* **ACTIVITY LIST**:
(1) For the piece on climate change, decide whether each statement agrees with the text, answering yes or no and quoting the words that decide it. (a) Sea-level rise could reach up to 10m. (b) Green revolution can supply about half of the carbon emission cuts needed. (c) The 3Rs come from the 1992 Earth Summit's Local Agenda 21.
(2) Please write out everything in the piece on climate change from "Promises from political" down to "ecosystems, spells doom.".
(3) According to the piece on climate change, what size of temperature increase does the IPCC's scientific data indicate human-caused global warming will be more like?

Global economy and lifestyle must alter
The scientific data behind the latest ‘code red’ scare from the Intergovernmental Panel on Climate Change (IPCC) has reported for ages that human caused global warming – and its climate chaos, now apparent – will be more like a three degree increase, not the Paris Agreement’s 1.5 threshold.
Sea-level rise through complete
polar ice and Siberian permafrost melts could easily be not one metre, but up to 10m, making today’s human migration problems a drop in the ocean because so many big global cities – plus a chunk of Somerset – are in lowlying river deltas.
Promises from political leaders, such as ‘heaven-and-earth mover’ Johnson and the growth and jobs prosperity of his ‘10-point green revolution plan’ show how firstworld rich countries can lie unthinkingly. It’s lies in that there’s no way globally we can consume our way out of what is basically an over-consumption, over-population human problem. Any extra wave of unsustainable extraction and consumption of the Earth’s resources to make and distribute electric cars, batteries, solar panels, heat pumps, windmills, nuclear power, or hydrogen energy, etc, sacrificing communities and ecosystems, spells doom.
This and Covid-19 should have taught us that some 80% of all carbon emission cuts needed to avoid threatened extinction must come from the first ‘R’ of the 1992 Earth Summit’s Local Agenda 21 ‘3Rs’: Reduction – followed by Reusing, Recycling and Sharing. Green revolution, however it’s considered, only can provide about 20%. Basically, this only can mean big cuts in consumerism, materialism, militarism, capitalism and general waste: in other words, fundamental change in global economics and lifestyle away from ‘having and doing’ towards putting ‘wellbeing’ – of people and nature – at its heart.
As a first step, UK and rich countries must commit to creating noncarbon, minimalist ‘circular societies’ where all materials are recycled, reused or regenerated; and ‘growth’ is redefined as positive society-wide benefits, with rich countries freely sharing technology
and agreeing to repay the global south for the centuries of wealth and resources forcibly extracted by colonisation’s domination into poverty and servitude.

* **EXCERPTED DATA**:

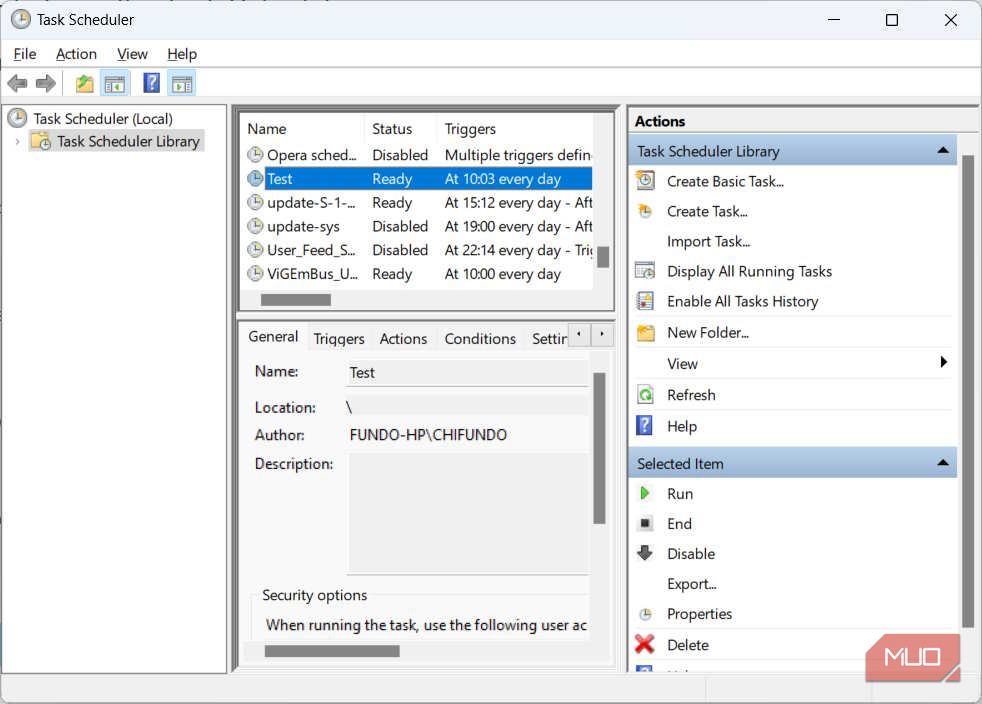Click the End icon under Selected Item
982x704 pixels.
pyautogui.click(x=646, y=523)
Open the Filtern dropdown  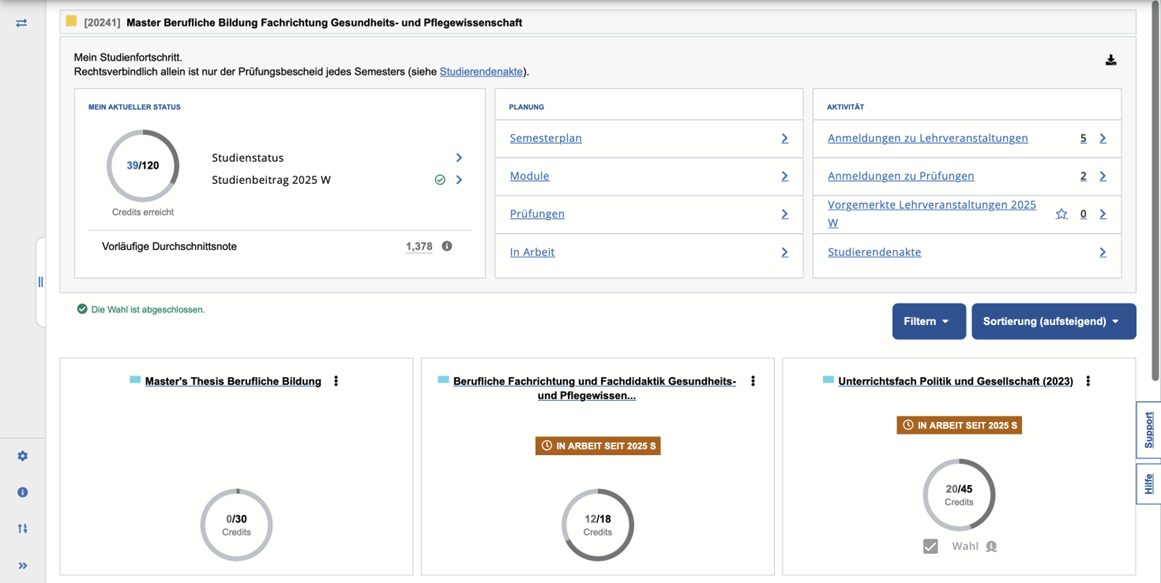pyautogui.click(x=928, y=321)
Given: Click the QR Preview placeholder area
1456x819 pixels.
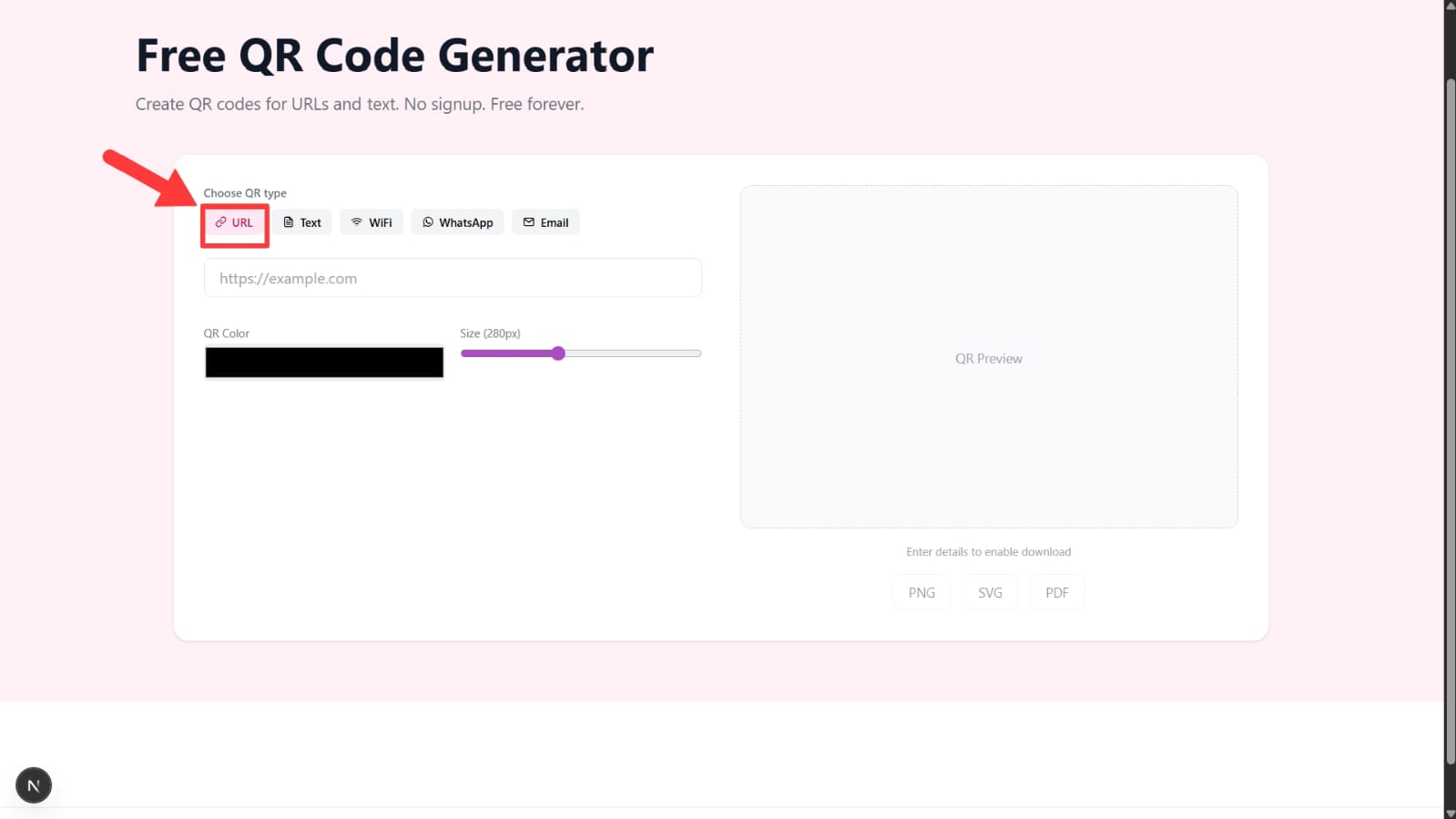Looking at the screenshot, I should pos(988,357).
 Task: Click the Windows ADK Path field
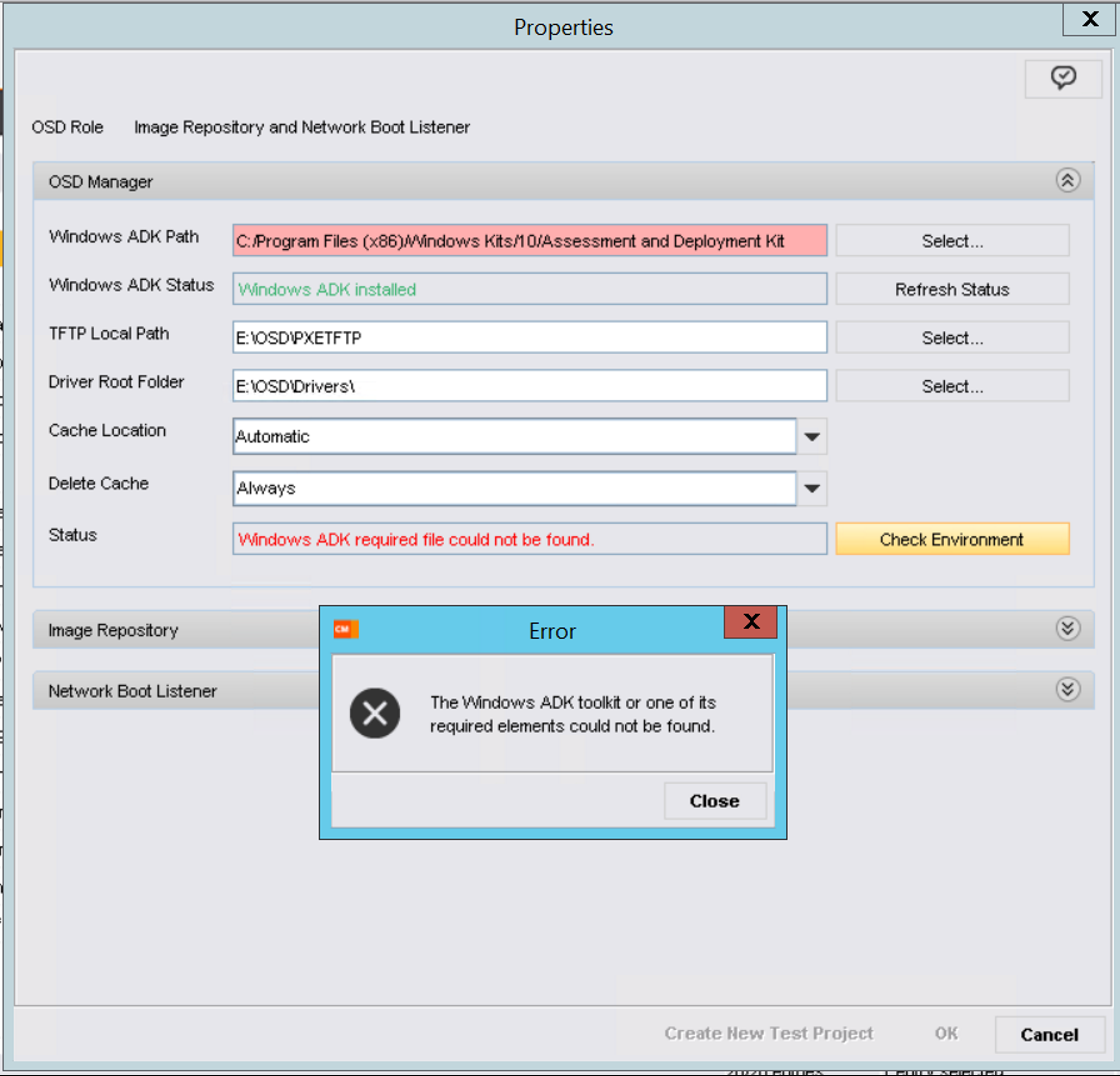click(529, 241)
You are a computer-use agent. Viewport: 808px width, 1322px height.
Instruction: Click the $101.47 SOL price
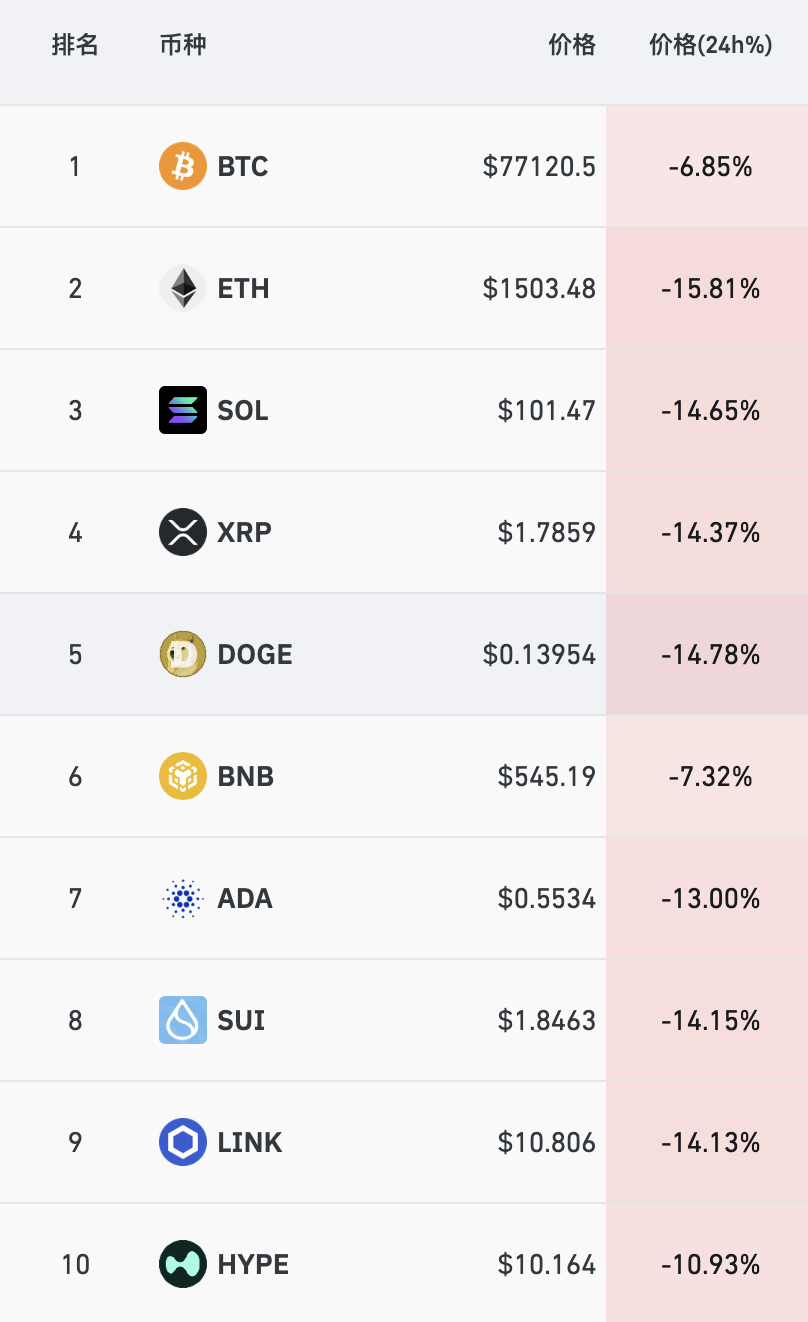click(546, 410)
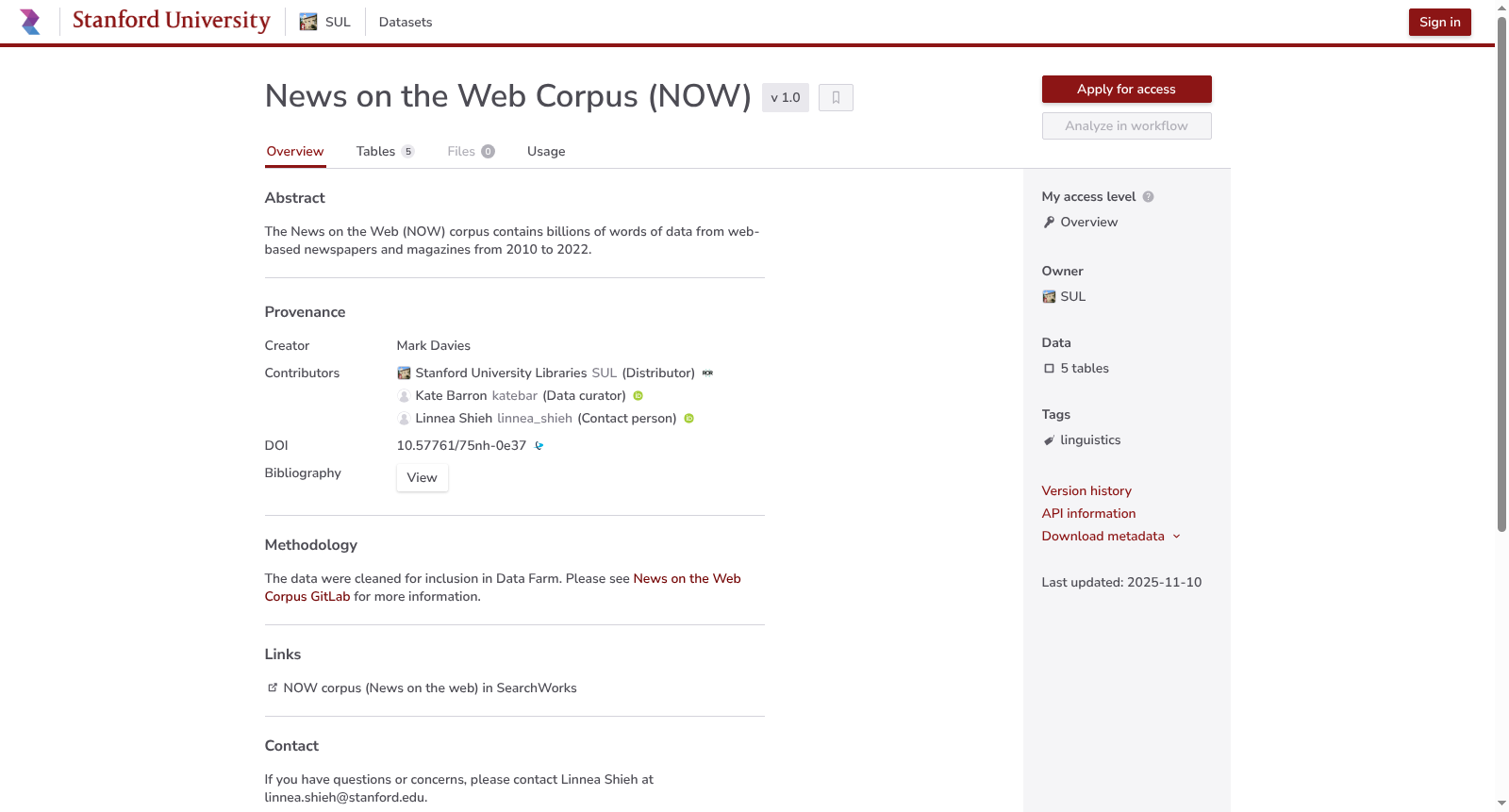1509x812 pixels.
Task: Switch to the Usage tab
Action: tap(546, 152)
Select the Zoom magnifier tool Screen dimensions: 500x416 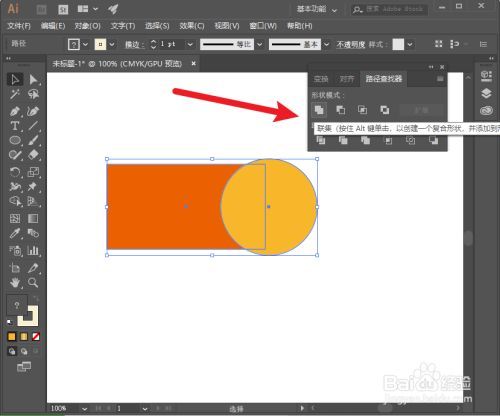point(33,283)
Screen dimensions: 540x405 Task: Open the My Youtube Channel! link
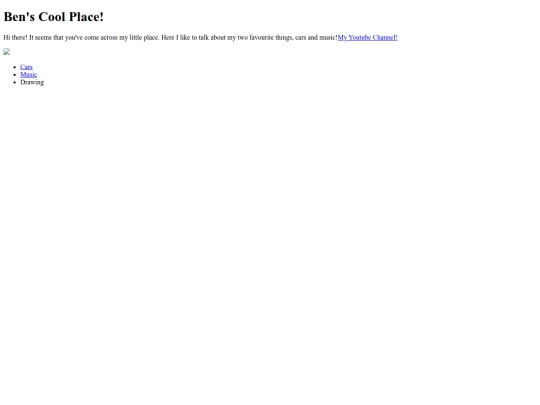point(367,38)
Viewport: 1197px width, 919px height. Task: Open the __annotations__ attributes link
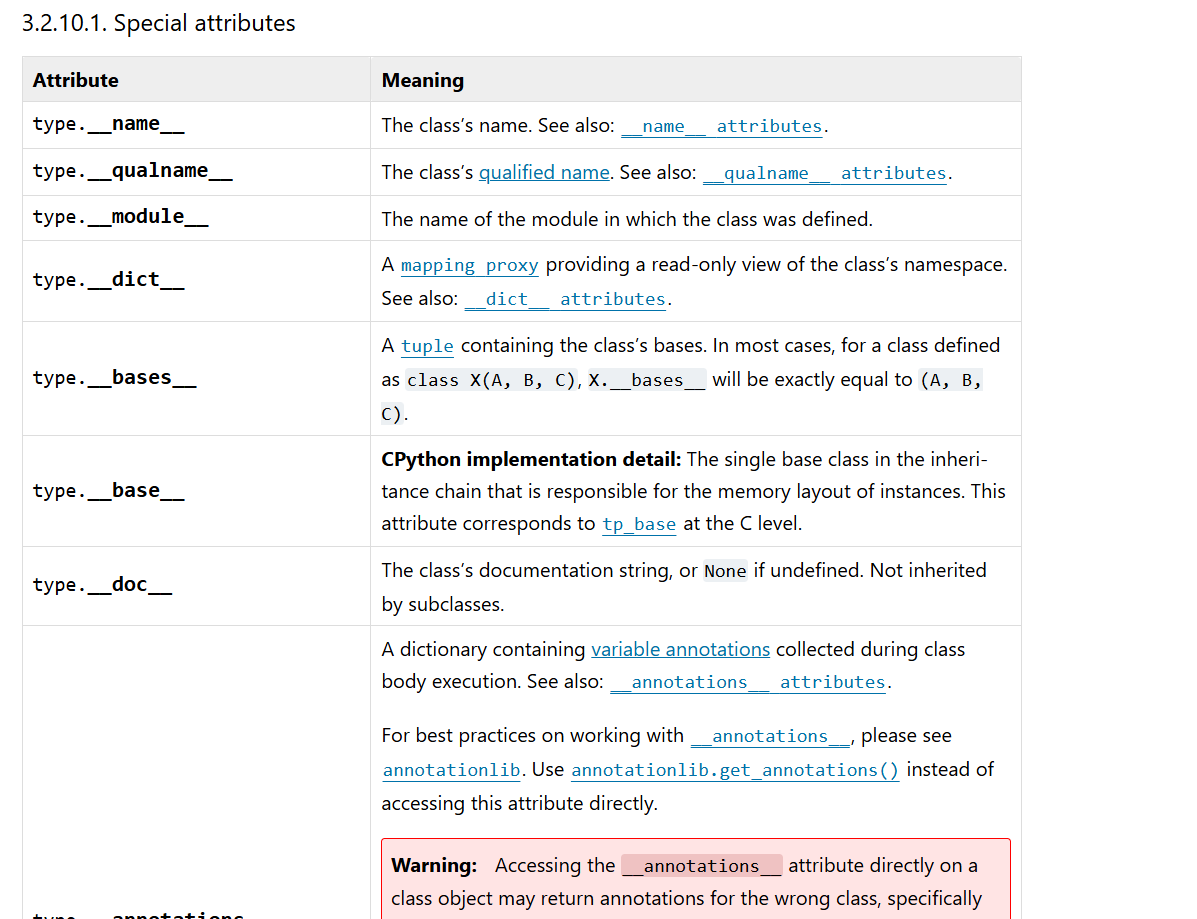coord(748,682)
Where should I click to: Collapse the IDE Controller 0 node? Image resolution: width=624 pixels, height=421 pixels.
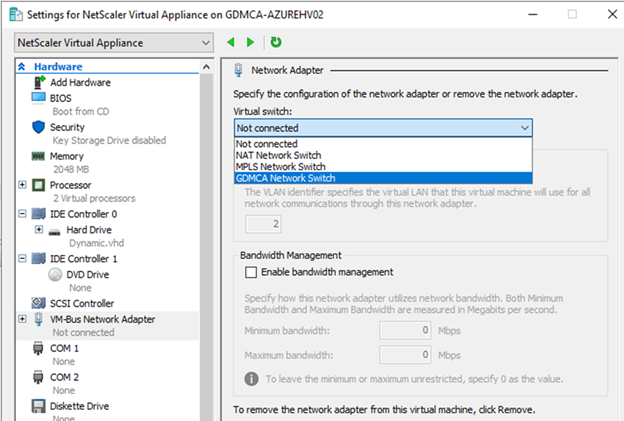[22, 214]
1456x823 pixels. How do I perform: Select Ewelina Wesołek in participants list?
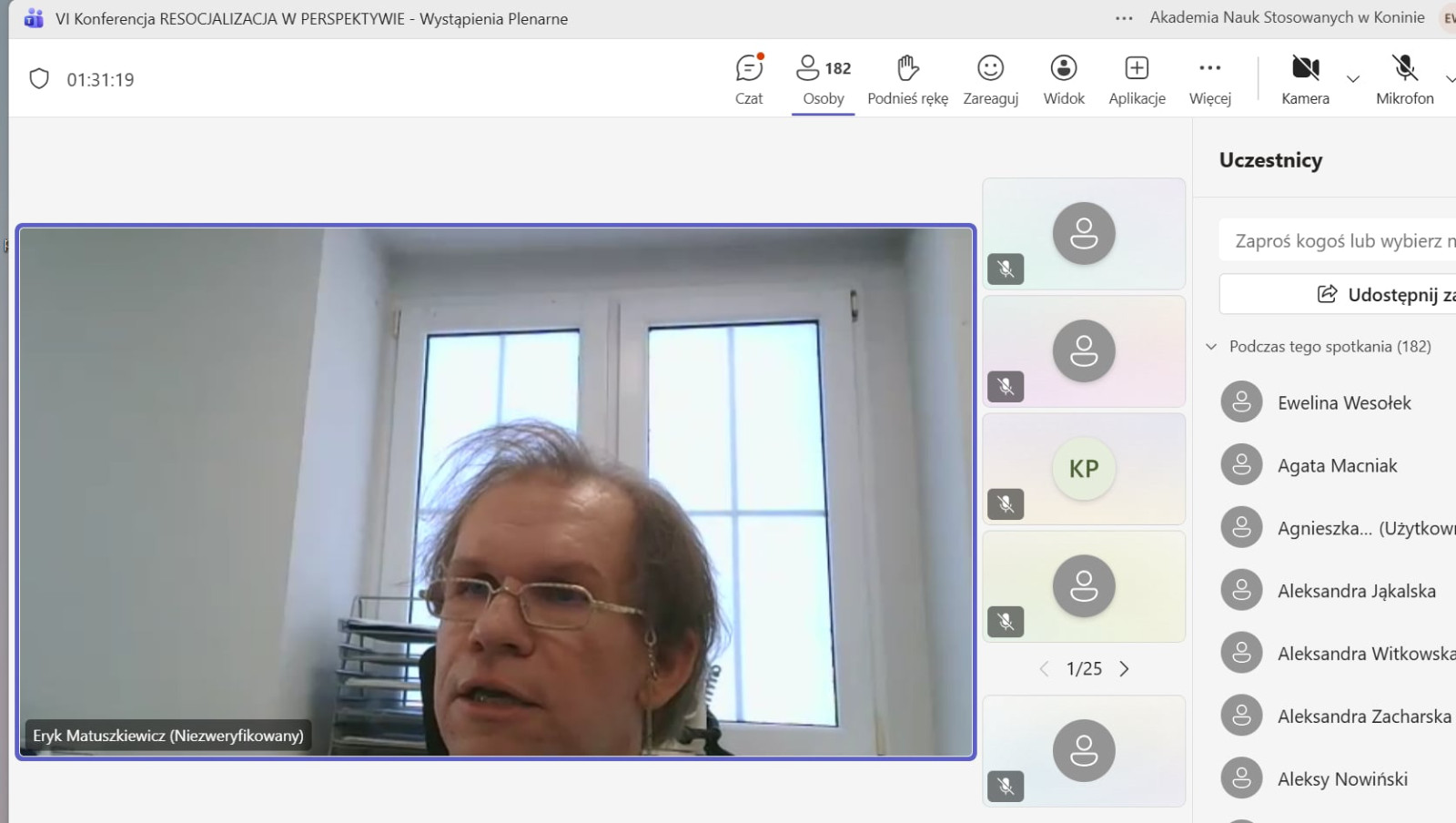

* **ANSWERS TO THE PROBLEMS**:
(1)
(a) Yes: "could easily be not one metre, but up to 10m"
(b) No: "Green revolution, however it’s considered, only can provide about 20%."
(c) Yes: "the first ‘R’ of the 1992 Earth Summit’s Local Agenda 21 ‘3Rs’"

(2)
Promises from political leaders, such as ‘heaven-and-earth mover’ Johnson and the growth and jobs prosperity of his ‘10-point green revolution plan’ show how firstworld rich countries can lie unthinkingly. It’s lies in that there’s no way globally we can consume our way out of what is basically an over-consumption, over-population human problem. Any extra wave of unsustainable extraction and consumption of the Earth’s resources to make and distribute electric cars, batteries, solar panels, heat pumps, windmills, nuclear power, or hydrogen energy, etc, sacrificing communities and ecosystems, spells doom.

(3) A three degree increase.